Когда погас маяк моего мужа, я уткнулась во тьму. Я стала его искать, растерянно водила руками в темноте. Я не могла понять, почему он не подойдет и не возьмет меня за руку — мой же маяк горит, его отлично видно. Но муж лег на диван и отвернулся к стене, и жил в таком состоянии — отвернувшись к стене.

Каждый человек — это маяк для других людей, которые его любят и тянутся к нему. Если маяк гаснет, корабли идут мимо. Они не знают, что там, в кромешной тьме, затаился маяк. Он не излучает ни тепла, ни света.

Конечно, у него были основания для депрессии. Он пережил сильнейший стресс — болезнь и инвалидность дочери — и сломался. Жизненные потрясения и стрессы — это прививки, они формируют наш иммунитет.

У меня было сложное детство, полное лишений, потерь, зашкаливающих за норму переживаний. Символ моего детства — мокрая от слез подушка. Этот опыт научил меня грамотно страдать. Страдать грамотно — значит не съезжать в жертвенность. Страдания отныне делали меня активной. После каждого очередного потрясения я уже не падала на обочину жизни без сил, а, наоборот, разгонялась. Я со всем отчаянием бежала вперед, согнувшись от боли. Смерти, потери, болезни близких — это удар в солнечное сплетение. Я научилась бегать по жизни, согнувшись от страданий, но не теряя в темпе.

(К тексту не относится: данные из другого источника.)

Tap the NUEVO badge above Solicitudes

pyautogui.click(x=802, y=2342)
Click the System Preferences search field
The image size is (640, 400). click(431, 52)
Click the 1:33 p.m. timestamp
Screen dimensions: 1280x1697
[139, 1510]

Мой муж в отличие от меня никогда не переживал сильных жизненных потрясений. Никого не хоронил и не терял, у него не было глобальных предательств, он не жил нервами наружу, его не выворачивали наизнанку. У него хорошая, большая семья, образцовые родители, отличная карьера, ранний успех. Иммунитета к страданиям не было никакого.

Когда я смотрю, как все вокруг стремятся создать своим детям беспроблемное детство, я часто думаю, не медвежья ли это услуга. Выпустив своих нарядных отпрысков, причесанных, красивых, со стройной психикой во взрослую жизнь с ее потрясениями, стрессами, потерями и проблемами, не станет ли это для них откровением, не придут ли они к нам в 20 лет все в душевных синяках, не спросят ли: какого черта, мам, ты не предупредила?

Когда у мужа случилась первая серьезная трагедия, она оглушила его сразу и мгновенно. Свет маяка коротнул и погас. Муж погрузился во тьму. Мгла заполоняла пространство вокруг, он ее не замечал. Он замер в этой невесомости, убаюкал себя в ней, застыл на год или около того.

Я заметила, что свет погас, и хотела починить проводку, но этого нельзя сделать со стороны. Нельзя прийти в чужой маяк. Нужно, чтобы хозяин маяка сам захотел его снова зажечь.

Но чаще всего хозяин маяка наслаждается тьмой. Он не знает, что болен, он думает, что просто устал. А время неумолимо идет. То самое время, которое состоит из сегодня, а завтра нет. Очень страшно.

Перейти на страницу:

Похожие книги

Третий звонок
Третий звонок

В этой книге Михаил Козаков рассказывает о крутом повороте судьбы – своем переезде в Тель-Авив, о работе и жизни там, о возвращении в Россию…Израиль подарил незабываемый творческий опыт – играть на сцене и ставить спектакли на иврите. Там же актер преподавал в театральной студии Нисона Натива, создал «Русскую антрепризу Михаила Козакова» и, конечно, вел дневники.«Работа – это лекарство от всех бед. Я отдыхать не очень умею, не знаю, как это делается, но я сам выбрал себе такой путь». Когда он вернулся на родину, сбылись мечты сыграть шекспировских Шейлока и Лира, снять новые телефильмы, поставить театральные и музыкально-поэтические спектакли.Книга «Третий звонок» не подведение итогов: «После третьего звонка для меня начинается момент истины: я выхожу на сцену…»В 2011 году Михаила Козакова не стало. Но его размышления и воспоминания всегда будут жить на страницах автобиографической книги.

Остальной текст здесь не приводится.